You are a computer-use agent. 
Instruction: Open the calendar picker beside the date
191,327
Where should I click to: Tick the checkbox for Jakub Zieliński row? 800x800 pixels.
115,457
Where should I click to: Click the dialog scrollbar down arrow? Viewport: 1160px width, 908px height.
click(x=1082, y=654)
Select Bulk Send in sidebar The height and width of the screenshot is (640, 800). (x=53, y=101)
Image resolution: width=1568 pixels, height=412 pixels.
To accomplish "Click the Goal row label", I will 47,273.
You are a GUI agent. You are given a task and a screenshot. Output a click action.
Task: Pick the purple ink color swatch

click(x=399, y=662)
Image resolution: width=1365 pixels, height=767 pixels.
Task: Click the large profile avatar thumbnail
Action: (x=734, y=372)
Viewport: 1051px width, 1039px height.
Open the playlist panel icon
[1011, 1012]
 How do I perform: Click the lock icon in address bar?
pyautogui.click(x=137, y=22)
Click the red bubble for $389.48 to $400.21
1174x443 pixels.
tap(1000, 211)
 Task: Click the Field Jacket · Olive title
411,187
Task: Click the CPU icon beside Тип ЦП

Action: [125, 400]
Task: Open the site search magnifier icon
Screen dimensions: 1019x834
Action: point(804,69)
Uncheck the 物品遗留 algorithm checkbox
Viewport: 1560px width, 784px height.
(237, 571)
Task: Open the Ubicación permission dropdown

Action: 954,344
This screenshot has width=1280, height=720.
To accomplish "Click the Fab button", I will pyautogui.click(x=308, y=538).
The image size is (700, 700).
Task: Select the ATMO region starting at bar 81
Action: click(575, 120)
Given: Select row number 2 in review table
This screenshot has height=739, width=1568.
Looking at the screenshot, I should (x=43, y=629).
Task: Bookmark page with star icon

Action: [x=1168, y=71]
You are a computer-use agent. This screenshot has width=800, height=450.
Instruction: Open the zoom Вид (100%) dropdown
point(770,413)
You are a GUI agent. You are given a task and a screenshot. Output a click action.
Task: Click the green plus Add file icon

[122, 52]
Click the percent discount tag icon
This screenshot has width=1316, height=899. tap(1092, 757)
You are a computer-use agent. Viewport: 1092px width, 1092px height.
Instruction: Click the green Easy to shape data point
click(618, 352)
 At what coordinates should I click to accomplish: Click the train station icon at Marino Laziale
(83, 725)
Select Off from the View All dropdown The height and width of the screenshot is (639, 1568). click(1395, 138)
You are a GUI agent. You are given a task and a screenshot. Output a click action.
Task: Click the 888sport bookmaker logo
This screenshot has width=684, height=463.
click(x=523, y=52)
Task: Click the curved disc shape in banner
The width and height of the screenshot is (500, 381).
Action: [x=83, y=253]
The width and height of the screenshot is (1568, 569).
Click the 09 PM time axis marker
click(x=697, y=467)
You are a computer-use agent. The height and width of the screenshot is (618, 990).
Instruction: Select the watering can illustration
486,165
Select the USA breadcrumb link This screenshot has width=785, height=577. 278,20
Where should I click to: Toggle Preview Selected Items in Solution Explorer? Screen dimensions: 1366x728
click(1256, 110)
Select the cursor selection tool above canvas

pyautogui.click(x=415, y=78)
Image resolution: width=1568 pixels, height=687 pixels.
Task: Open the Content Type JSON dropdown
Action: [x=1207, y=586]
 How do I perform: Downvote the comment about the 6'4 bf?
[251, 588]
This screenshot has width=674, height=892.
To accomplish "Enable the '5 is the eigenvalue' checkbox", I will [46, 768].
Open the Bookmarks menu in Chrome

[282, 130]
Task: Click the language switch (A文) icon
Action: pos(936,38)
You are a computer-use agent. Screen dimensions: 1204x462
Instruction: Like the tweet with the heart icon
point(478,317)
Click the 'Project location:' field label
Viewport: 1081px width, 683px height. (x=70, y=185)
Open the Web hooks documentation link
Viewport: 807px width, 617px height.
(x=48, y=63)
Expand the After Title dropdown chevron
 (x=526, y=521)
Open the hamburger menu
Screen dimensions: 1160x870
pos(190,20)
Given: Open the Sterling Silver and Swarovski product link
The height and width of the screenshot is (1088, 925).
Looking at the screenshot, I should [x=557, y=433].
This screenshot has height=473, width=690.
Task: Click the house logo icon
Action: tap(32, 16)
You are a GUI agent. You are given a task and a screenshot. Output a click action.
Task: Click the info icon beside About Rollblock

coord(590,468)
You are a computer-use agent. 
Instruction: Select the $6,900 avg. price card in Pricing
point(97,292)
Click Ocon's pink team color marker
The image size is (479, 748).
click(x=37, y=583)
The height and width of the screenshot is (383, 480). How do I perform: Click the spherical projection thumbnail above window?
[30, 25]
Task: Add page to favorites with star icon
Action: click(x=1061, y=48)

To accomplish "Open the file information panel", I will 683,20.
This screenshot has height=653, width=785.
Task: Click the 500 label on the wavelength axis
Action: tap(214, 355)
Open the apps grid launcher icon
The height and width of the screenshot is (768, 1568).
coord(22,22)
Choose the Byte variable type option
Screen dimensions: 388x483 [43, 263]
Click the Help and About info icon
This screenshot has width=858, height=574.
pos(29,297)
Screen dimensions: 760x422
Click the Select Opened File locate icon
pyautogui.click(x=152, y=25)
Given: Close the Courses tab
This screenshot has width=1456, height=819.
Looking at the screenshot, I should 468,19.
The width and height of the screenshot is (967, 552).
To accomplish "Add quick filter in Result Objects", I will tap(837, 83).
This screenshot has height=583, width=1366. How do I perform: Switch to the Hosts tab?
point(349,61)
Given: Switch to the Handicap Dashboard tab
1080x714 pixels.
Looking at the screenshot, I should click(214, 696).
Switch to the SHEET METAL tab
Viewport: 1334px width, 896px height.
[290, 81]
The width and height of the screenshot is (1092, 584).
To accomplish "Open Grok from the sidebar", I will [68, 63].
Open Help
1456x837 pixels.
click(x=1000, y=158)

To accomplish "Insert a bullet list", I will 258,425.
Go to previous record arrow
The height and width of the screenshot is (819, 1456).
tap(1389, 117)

#####

EXERCISE:
Copy out the entries above word for word, starting with the line that contains "The width and height of the screenshot is (967, 552)." and continuing through the end of the entries.

ANSWER:
The width and height of the screenshot is (967, 552).
To accomplish "Add quick filter in Result Objects", I will tap(837, 83).
This screenshot has height=583, width=1366. How do I perform: Switch to the Hosts tab?
point(349,61)
Given: Switch to the Handicap Dashboard tab
1080x714 pixels.
Looking at the screenshot, I should click(214, 696).
Switch to the SHEET METAL tab
Viewport: 1334px width, 896px height.
[290, 81]
The width and height of the screenshot is (1092, 584).
To accomplish "Open Grok from the sidebar", I will [68, 63].
Open Help
1456x837 pixels.
click(x=1000, y=158)

To accomplish "Insert a bullet list", I will 258,425.
Go to previous record arrow
The height and width of the screenshot is (819, 1456).
tap(1389, 117)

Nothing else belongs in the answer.